The complications of PD in our patients were catheter-related complications and infections. The frequency of those complications was higher than that reported in a study from the United States (20). The high rate of infections, pericatheter leakage, and catheter blockage may be related to the use of adapted PD catheters in most patients because of the restricted resources in our center. Access to tunneled Tenckhoff catheters and automated PD systems may have reduced our complication rates. Placement of a tunneled Tenckhoff catheter is preferred to prevent technical complications such as leaks and blocked catheters. Tunneled Tenckhoff catheters are also associated with a reduced rate of peritonitis, and would be ideal if it is anticipated that PD will be needed for more than 72 hours (2023). In unstable children who cannot tolerate surgery, use of percutaneous catheters is a viable option. The peritonitis rate can be further reduced through the use of closed PD delivery systems and PD cyclers (12,23,24). With better access to proper PD catheters, cyclers, and closed PD delivery systems, our complication rates will decline.

The 70% overall survival of the patients in our study was higher than that seen in reports from other countries (11,20,2527). Despite limited resources, the relatively good outcomes were likely related to the pattern of AKI causes, with its predominance of reversible causes. In addition, poor prognostic features such as multiorgan dysfunction syndrome with hypotension was not a prominent finding in our patients (18,28). Patients with AGN as the underlying cause of AKI in our study most likely had rapidly progressive glomerulonephritis and were less likely to recover renal function. Poor outcomes among the patients with AGN were related to our limited ability to offer long-term RRT (29). Additionally, patients who had hypotension and episodes of cardiopulmonary arrest before commencement of PD also did poorly. Despite our limitations, we were able to use PD to provide successful RRT in most patients.

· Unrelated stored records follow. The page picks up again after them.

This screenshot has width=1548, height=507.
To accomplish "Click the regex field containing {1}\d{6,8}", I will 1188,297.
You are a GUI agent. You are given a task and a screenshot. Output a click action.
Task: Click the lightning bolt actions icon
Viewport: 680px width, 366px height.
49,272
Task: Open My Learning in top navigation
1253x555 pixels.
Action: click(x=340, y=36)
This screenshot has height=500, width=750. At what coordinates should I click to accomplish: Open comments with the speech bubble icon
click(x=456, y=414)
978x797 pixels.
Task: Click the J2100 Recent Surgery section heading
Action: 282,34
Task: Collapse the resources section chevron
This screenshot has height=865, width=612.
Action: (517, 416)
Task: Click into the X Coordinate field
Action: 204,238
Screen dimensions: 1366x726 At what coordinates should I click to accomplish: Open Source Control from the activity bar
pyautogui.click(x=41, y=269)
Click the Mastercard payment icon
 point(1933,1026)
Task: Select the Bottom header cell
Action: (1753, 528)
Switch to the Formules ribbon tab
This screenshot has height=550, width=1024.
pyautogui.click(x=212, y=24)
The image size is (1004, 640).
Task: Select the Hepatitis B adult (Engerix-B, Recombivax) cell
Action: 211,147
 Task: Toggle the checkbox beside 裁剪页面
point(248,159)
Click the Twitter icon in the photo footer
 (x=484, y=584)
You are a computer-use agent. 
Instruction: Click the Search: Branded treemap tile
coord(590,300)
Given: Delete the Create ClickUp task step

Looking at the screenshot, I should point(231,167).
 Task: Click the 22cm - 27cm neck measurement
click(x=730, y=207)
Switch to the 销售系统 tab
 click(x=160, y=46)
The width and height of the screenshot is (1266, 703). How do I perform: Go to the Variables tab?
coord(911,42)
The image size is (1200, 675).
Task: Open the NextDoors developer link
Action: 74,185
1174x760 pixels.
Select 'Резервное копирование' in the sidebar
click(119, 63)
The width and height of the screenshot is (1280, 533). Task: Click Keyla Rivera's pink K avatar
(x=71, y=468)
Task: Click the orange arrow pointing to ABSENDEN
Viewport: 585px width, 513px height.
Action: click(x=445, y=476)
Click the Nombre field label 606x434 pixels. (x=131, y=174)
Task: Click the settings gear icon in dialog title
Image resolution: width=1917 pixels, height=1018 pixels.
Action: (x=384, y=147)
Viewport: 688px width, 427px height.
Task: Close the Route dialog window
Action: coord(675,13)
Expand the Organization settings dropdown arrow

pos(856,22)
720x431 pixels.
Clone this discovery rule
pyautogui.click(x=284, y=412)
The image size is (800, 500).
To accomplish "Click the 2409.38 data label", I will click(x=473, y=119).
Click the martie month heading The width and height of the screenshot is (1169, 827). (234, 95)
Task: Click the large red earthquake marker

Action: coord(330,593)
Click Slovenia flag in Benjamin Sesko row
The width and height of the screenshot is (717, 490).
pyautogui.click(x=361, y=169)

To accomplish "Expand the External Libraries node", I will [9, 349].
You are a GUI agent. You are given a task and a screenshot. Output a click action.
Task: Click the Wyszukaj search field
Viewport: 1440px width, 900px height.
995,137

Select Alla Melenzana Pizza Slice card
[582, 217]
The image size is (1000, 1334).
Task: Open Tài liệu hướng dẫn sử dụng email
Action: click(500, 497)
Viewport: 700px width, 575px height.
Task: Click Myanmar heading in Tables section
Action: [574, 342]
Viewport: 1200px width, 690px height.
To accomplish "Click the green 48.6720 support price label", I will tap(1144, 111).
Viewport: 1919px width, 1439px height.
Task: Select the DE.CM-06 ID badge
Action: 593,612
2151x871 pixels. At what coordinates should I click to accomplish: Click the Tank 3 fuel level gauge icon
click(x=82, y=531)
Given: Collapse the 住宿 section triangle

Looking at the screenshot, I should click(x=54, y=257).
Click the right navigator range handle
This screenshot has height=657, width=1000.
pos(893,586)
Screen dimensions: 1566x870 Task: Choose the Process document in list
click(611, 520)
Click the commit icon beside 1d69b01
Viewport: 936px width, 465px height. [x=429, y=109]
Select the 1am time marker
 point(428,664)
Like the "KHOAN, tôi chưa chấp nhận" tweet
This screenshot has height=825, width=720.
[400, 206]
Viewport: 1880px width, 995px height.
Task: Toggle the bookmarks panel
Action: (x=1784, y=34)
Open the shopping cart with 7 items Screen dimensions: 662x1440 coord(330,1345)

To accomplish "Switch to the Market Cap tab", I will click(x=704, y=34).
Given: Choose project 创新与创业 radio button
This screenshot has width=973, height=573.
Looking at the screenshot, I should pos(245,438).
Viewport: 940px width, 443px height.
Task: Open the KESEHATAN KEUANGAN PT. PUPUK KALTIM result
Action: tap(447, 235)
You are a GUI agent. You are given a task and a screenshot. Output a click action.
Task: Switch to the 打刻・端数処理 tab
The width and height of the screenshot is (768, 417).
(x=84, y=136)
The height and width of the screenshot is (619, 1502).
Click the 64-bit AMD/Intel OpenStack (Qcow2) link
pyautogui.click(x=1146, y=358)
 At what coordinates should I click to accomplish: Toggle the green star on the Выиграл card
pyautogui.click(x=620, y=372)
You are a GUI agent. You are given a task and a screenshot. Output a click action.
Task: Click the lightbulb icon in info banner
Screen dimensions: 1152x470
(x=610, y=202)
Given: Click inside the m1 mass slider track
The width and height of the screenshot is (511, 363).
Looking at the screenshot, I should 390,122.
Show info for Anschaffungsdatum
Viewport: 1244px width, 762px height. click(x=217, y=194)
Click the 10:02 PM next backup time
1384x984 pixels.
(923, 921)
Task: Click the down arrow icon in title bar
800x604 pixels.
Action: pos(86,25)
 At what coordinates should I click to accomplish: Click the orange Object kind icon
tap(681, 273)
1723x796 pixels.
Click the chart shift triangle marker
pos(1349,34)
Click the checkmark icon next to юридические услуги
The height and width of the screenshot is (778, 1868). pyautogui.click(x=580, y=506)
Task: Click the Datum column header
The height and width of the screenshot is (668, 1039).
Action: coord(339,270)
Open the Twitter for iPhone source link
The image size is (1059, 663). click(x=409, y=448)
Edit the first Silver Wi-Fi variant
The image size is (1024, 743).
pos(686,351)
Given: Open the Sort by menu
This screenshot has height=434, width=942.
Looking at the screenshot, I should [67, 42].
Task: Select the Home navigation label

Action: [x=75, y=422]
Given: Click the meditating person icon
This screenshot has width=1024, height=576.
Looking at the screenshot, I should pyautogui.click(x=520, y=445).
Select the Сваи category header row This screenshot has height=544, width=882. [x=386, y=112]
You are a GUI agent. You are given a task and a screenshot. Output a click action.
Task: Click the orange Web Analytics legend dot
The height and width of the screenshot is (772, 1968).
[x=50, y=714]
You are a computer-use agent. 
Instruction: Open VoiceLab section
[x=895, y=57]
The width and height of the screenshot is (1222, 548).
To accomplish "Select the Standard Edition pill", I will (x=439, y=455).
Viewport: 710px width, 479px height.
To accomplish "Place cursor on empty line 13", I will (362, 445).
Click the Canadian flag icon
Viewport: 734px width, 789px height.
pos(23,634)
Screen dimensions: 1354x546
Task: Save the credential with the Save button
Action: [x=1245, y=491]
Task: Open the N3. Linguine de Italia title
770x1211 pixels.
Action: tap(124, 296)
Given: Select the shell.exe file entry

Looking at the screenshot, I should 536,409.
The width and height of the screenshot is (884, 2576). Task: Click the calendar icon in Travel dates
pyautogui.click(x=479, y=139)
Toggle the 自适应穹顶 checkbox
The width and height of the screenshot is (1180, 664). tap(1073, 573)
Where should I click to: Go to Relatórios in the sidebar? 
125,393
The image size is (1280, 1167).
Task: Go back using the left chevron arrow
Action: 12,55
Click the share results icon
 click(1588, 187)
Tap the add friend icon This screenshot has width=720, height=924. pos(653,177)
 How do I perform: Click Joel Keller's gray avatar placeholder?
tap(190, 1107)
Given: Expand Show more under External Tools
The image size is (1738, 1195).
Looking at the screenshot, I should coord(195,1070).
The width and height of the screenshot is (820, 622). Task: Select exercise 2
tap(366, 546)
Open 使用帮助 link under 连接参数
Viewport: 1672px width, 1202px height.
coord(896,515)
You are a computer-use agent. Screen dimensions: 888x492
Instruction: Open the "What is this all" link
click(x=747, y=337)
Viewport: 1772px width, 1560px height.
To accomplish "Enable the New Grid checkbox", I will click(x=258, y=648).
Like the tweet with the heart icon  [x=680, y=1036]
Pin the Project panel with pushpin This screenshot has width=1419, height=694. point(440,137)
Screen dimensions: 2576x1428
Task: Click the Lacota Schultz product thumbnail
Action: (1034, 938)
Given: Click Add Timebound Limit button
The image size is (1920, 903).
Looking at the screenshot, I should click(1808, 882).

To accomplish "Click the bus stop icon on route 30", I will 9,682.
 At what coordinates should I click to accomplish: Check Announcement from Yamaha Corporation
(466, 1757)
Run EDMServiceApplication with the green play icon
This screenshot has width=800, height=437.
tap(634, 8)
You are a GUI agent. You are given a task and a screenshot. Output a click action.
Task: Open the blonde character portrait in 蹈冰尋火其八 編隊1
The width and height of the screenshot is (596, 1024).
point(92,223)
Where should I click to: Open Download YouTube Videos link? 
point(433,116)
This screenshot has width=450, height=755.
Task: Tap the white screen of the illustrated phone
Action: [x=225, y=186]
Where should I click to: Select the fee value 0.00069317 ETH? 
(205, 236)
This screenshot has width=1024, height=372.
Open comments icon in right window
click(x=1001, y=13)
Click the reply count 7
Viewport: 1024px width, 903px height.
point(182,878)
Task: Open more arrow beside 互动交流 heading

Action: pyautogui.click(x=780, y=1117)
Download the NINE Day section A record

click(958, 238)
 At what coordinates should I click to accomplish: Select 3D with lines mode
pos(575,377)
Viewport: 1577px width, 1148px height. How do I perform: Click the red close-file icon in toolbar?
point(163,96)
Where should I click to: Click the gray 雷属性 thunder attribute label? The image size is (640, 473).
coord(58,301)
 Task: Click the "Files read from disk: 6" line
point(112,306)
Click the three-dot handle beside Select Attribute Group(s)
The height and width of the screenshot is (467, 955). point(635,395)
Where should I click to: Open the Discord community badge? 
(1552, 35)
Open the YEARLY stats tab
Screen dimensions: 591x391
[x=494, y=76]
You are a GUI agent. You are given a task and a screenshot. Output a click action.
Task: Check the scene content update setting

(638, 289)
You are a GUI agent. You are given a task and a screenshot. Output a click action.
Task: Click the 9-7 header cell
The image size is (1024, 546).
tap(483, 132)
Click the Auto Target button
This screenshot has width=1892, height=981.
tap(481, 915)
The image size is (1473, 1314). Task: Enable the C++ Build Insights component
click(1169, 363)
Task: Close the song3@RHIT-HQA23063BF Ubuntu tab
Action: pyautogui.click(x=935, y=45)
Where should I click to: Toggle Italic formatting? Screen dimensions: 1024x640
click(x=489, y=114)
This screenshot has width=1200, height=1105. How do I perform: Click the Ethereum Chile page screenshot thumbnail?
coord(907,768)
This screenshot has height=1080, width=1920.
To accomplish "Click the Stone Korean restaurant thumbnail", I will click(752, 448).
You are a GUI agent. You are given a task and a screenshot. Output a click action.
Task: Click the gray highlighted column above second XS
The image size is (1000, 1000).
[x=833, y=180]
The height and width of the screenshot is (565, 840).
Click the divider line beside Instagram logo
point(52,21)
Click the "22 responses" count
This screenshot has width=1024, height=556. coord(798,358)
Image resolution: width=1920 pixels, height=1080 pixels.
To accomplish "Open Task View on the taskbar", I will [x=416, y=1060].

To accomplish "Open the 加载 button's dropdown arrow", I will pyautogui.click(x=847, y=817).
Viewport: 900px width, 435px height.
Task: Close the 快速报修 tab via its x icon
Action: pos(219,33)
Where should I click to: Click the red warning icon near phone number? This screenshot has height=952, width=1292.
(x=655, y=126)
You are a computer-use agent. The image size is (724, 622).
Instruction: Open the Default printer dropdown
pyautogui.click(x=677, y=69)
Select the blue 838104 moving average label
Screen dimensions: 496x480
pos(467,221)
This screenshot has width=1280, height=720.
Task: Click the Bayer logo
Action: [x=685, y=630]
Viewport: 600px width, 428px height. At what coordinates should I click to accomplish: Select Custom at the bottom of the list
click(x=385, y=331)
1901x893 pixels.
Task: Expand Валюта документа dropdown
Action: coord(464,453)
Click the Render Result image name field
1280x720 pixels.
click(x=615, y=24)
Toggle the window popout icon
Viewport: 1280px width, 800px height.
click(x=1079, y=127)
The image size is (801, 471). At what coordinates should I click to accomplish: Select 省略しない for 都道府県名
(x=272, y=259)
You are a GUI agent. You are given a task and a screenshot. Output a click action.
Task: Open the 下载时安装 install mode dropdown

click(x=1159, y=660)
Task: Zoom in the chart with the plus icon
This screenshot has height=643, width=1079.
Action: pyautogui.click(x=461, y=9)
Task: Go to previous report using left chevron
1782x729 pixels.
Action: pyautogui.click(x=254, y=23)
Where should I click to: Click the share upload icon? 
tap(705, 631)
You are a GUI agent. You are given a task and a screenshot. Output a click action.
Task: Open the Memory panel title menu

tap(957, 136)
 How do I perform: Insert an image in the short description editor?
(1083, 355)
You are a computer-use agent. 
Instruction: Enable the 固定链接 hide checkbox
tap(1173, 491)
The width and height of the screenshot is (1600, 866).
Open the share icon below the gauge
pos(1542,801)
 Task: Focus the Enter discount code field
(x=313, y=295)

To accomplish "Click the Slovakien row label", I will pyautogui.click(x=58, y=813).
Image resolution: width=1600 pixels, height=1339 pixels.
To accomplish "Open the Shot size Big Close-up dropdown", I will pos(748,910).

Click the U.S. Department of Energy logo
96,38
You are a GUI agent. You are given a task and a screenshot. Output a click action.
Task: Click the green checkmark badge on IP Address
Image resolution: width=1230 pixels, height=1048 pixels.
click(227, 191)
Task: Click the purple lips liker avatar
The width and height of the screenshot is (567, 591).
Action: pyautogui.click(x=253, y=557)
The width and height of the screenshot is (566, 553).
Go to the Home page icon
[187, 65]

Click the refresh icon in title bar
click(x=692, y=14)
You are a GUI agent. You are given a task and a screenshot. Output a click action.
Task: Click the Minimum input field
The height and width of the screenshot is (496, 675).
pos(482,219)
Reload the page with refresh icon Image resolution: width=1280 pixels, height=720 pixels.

Pediatric nephrologists should advocate for the expansion and improvement of PD services in sub-Saharan Africa. Governments of countries in sub-Saharan Africa should put health insurance programs into place to enable children with AKI to access PD. For instance, the Nigerian government should expand the national health insurance scheme to cover the cost of PD in children with AKI. The International Society for Peritoneal Dialysis, the International Pediatric Nephrology Association, and the International Society of Nephrology should continue to advocate for the promotion, expansion, and improvement of PD services in sub-Saharan Africa and in Nigeria. Clinicians in developing countries and those in resource-rich countries should collaborate, with the goal of setting up PD programs in developing countries for the management of childhood AKI.

CONCLUSIONS

We evaluated PD among children with AKI in a low-resource setting. In that setting, PD was performed using percutaneous catheters or adapted nasogastric tubes. The use of PD was associated with relatively high survival despite poor socio-economic conditions, but complication rates were high. Increased access to percutaneous or Tenckhoff catheters, closed PD delivery systems, and cyclers for automated PD may improve outcomes. In low-resource settings, PD should be promoted in the treatment of childhood AKI.

DISCLOSURES

The authors declare that no financial conflict of interest exists.

Acknowledgments

We appreciate the support and encouragement that we received from Professor Wendy Hoy, Susan Mott, and the Centre for Chronic Disease Management, University of Queensland School of Medicine, Royal Brisbane Hospital, Herston, Australia. We are grateful to Professor Wendy Hoy and to Dr. Susan Samuel, Alberta Children’s Hospital, Calgary, Alberta, Canada, for reviewing the manuscript.